Text excerpt
»»
From: Osher Doctorow [EMAIL PROTECTED], Mon. Sept. 2, 2002 9:29PM

It is good to hear from a lattice theorist and algebraist, although I myself
prefer continuity and connectedness (Analysis - real, complex, functional,
nonsmooth, and their outgrowths probability-statistics and differential and
integral and integrodifferential equations; and Geometry).   Hopefully, we
can live together in peace, although Smolin and Ashtekar have been obtaining
results from their approaches which emphasize discreteness (in my opinion
built in to their theories) and so there will probably be quite a battle in
this respect at least intellectually.

Osher Doctorow

----- Original Message -----
From: "Tim May" <[EMAIL PROTECTED]>
Sent: Monday, September 02, 2002 8:32 PM
Subject: Time as a Lattice of Partially-Ordered Causal Events or Moments

> On Saturday, August 31, 2002, at 11:31  PM, Brent Meeker wrote:
> > Time is a construct we invented to describe things.  Most
> > basically we use it to describe our sequence of experiences
> > and memories.  We feel hot and cold, but we needed to
> > quantify hot and cold and give them operational definitions
> > in order make definite predictions about them. So we
> > invented temperature and thermometers.  For mechanics we
> > needed a quantified, operational definition of duration -
> > so we invented time and clocks.
««
Entries on target coordinates
»»
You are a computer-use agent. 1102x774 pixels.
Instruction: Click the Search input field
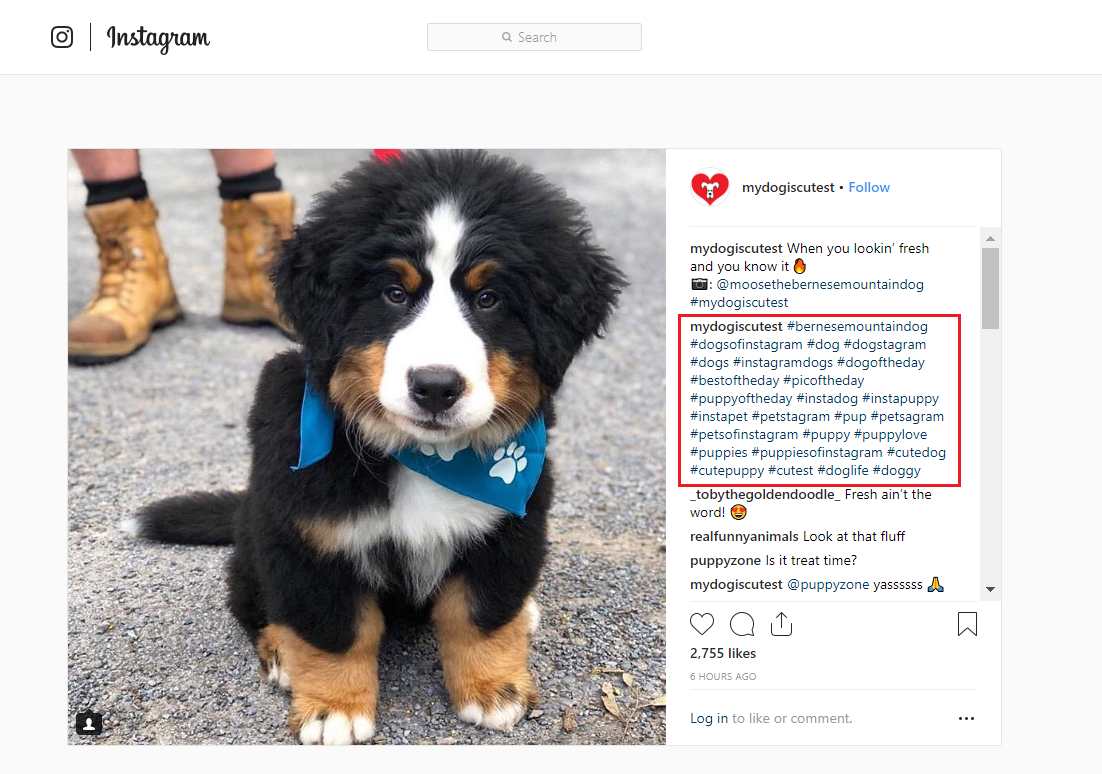[x=534, y=37]
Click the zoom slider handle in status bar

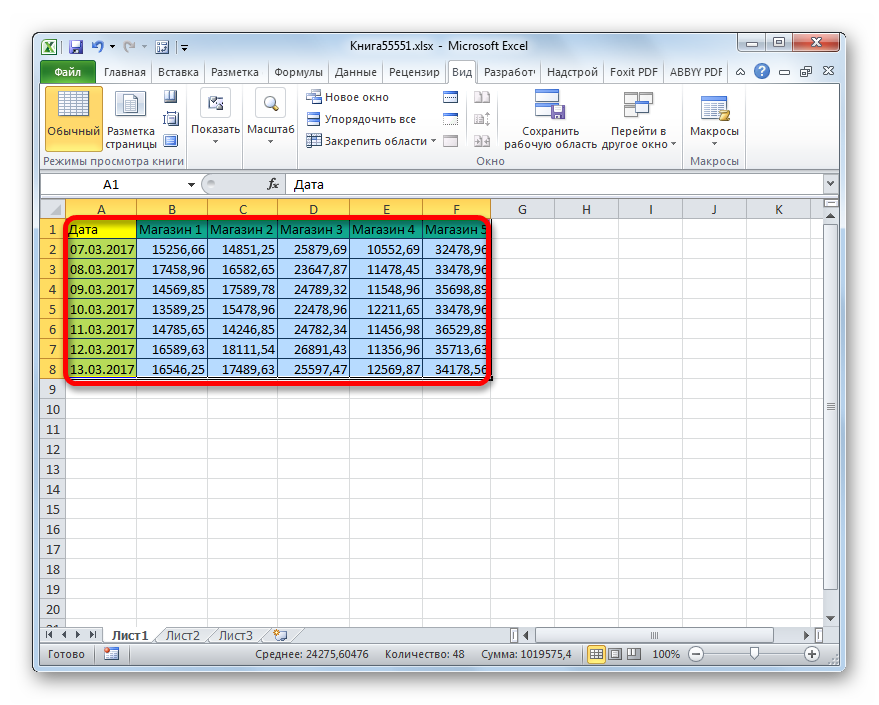tap(754, 654)
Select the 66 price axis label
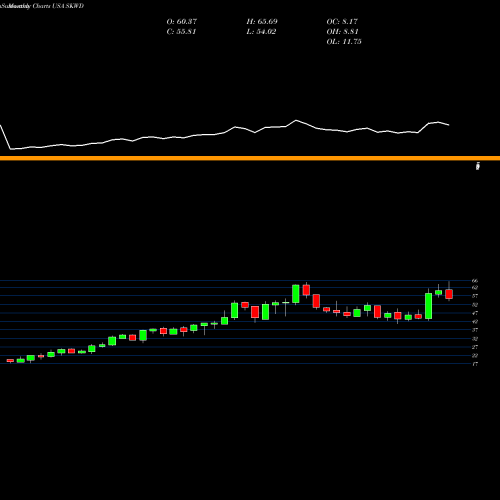 click(475, 281)
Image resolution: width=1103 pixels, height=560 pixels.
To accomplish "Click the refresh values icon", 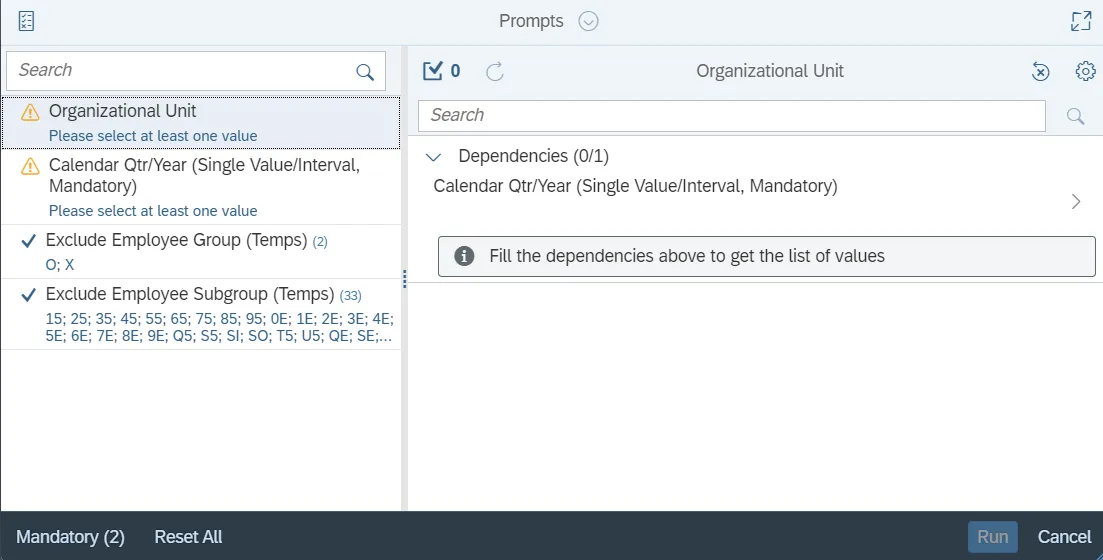I will 494,71.
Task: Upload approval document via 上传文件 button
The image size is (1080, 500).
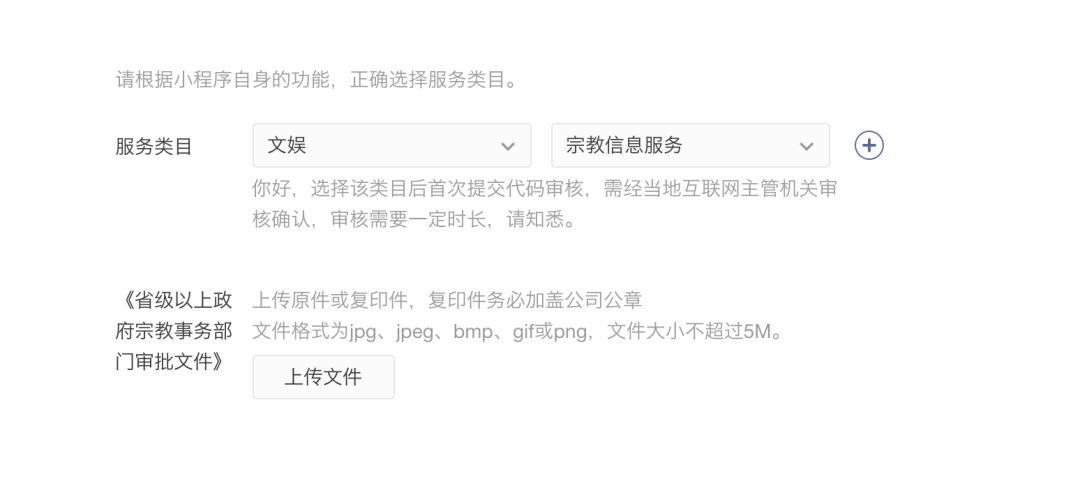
««
Tasks to complete
(1) List every person named in the email thread.
(2) In the records, change "Upload" to "Attach" in the lines from the one with "Task: Upload approval" through the end of the records. Return only those lines and leave out the pictures.

Outputs
(1)
Osher Doctorow
Tim May
Brent Meeker
Smolin
Ashtekar

(2)
Task: Attach approval document via 上传文件 button
The image size is (1080, 500).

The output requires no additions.